Jean-Marie Adatte
Né à Porrentruy en 1931, Jean-Marie Adatte obtient une licence en lettres à la Sorbonne puis enseigne dans le secondaire à Neuchâtel et à l'Ecole Normale de Bienne. Il réside aujourd'hui à Marin-Epagnier, dans le canton de Neuchâtel, et se consacre essentiellement à l'écriture.
Sa prose aborde des sujets graves où pointe souvent l'humour, derrière l'élégance du style: précise et délicate, elliptique, sa plume exprime à merveille les sentiments les plus troubles. En amoureux de la marche, Adatte investit également une certaine «géographie littéraire», à la fois existentielle et bien réelle. Ses auteurs fétiches sont Marcel Proust, Franz Kafka, Louis-Ferdinand Céline, William Faulkner et Thomas Bernhard. Au sommet en poésie, il cite Les Chimères de Nerval. Et quelques incontournables: Baudelaire, Rimbaud, Apollinaire et Jaccottet. CO
Un homme simple
Ce matin on a incinéré Laure.
J'ai demandé que pendant une semaine au moins on me laisse absolument seul, hors de toute atteinte meurtrière par visite, téléphone, e-mail ou SMS. Ma fille et mon fils avaient l'air contrariés : ils pensent probablement que je leur dois des comptes, que ma dérobade est une fuite déguisée.
C'est possible. Je peux être lâche comme tout le monde. Mais qu'est-ce que ça change puisque je n'ai rien à leur dire ?
Tu n'avais pas vu ton médecin depuis près d'une année. La dernière visite s'était conclue sur un sourire du praticien : contrôles excellents, hygiène de vie apparemment irréprochable. Continuez, chère madame, la santé n'a pas de prix.
Tu n'a pas continué.
Avais-tu consulté ailleurs ? Affronté un diagnostic sans espoir, dont tu ne m'aurais rien dit? Difficile de l'admettre quand l'autopsie ne révèle rien d'autre que la dose mortelle des barbituriques absorbés.

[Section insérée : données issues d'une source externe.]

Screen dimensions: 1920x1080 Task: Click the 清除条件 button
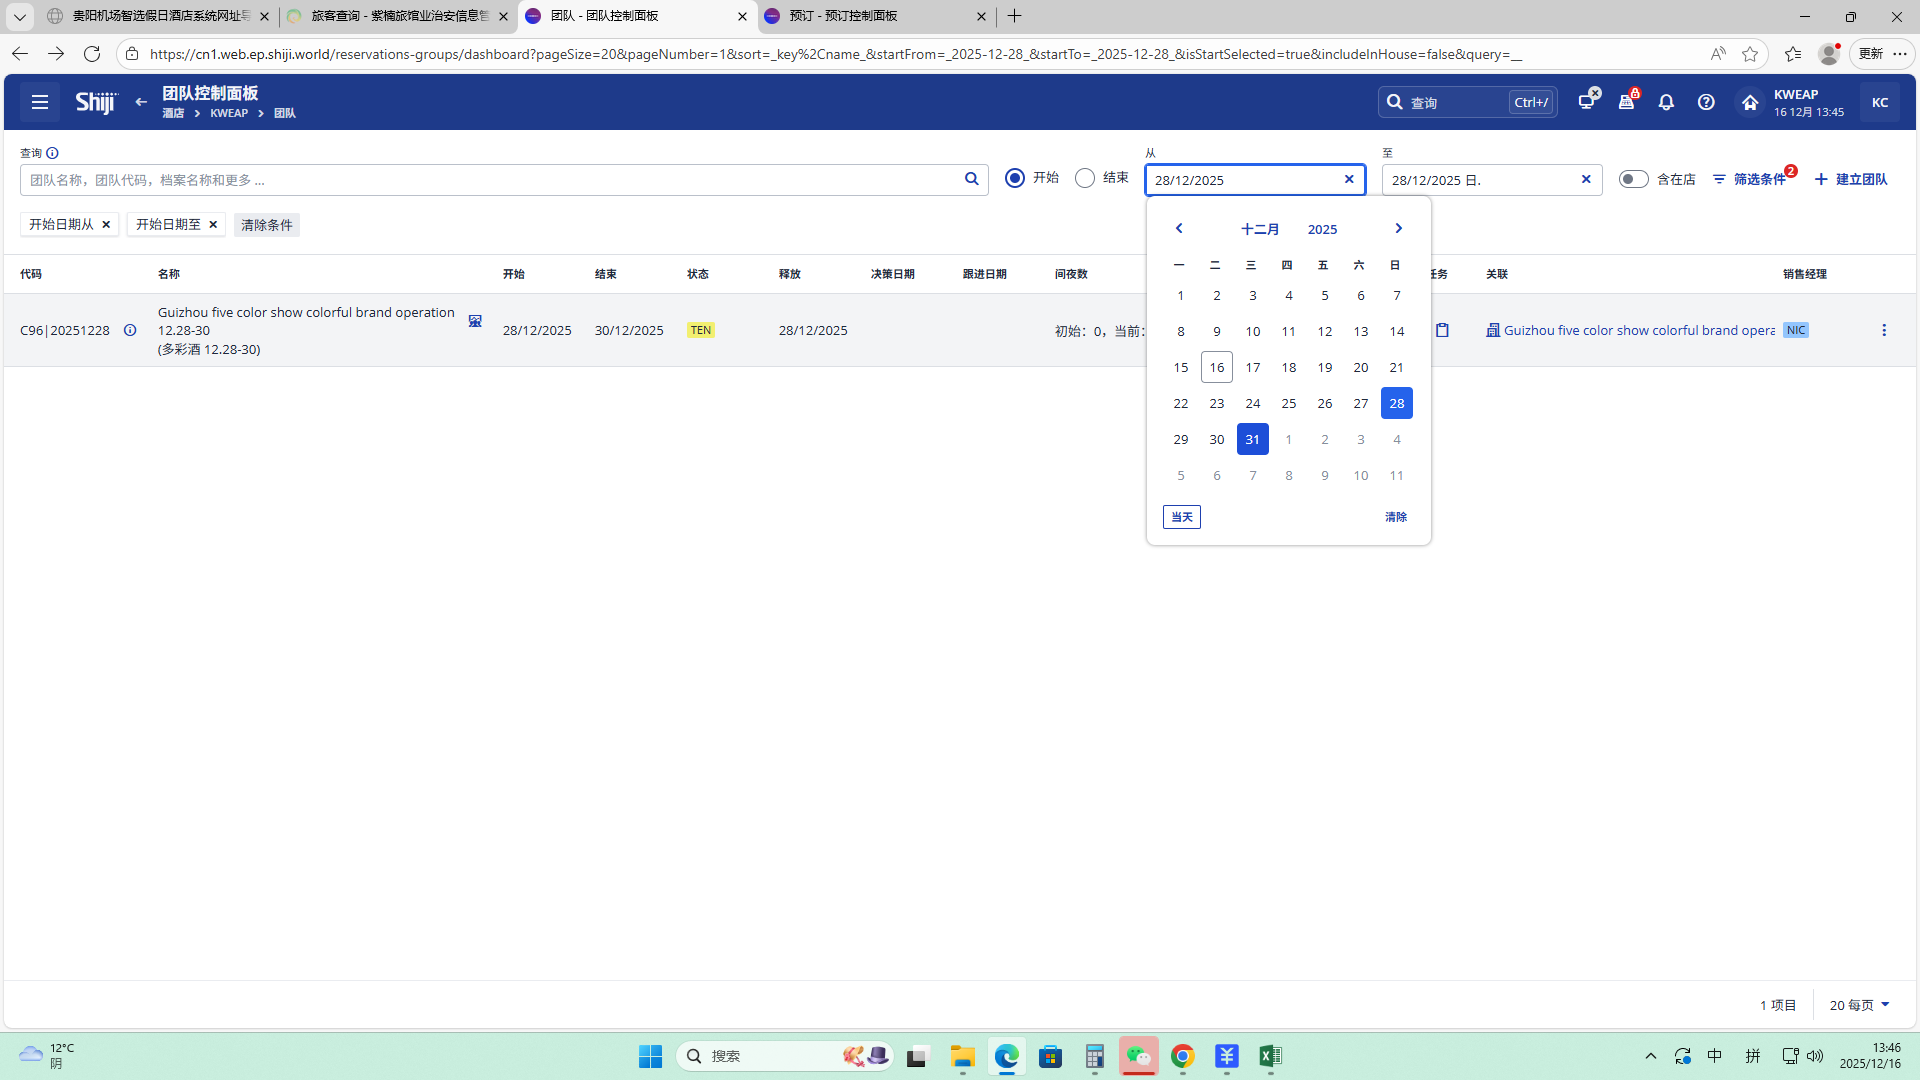pyautogui.click(x=267, y=225)
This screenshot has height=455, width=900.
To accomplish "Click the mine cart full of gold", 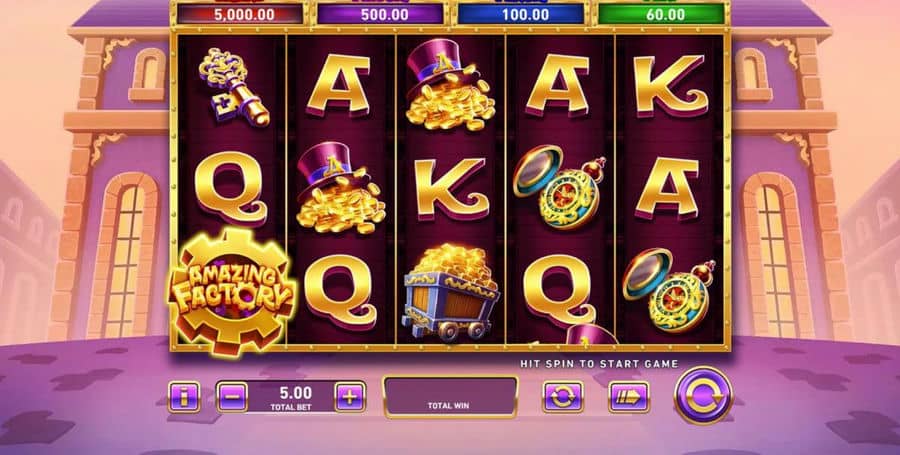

Tu n'as pas laissé le moindre mot d'explication. C'est si cruel, cela te ressemble si peu que j'exclus une préméditation totale. Certes tu t'étais procuré ce qu'il fallait, depuis quand je l'ignore, mais c'est un coup de tête imprévisible qui aura décidé du moment.
Ma solitude brutale n'échappe pas à la règle : je te découvre partout parce que tu n'es plus là. A ton lever, à ton coucher, à la cuisine, à notre table, à ton fauteuil, à la lecture de tes livres, à l'écoute de ta musique. Plus jeune, plus belle, plus souriante. Illusion sans doute, mensonge inlassable du deuil à peine entamé.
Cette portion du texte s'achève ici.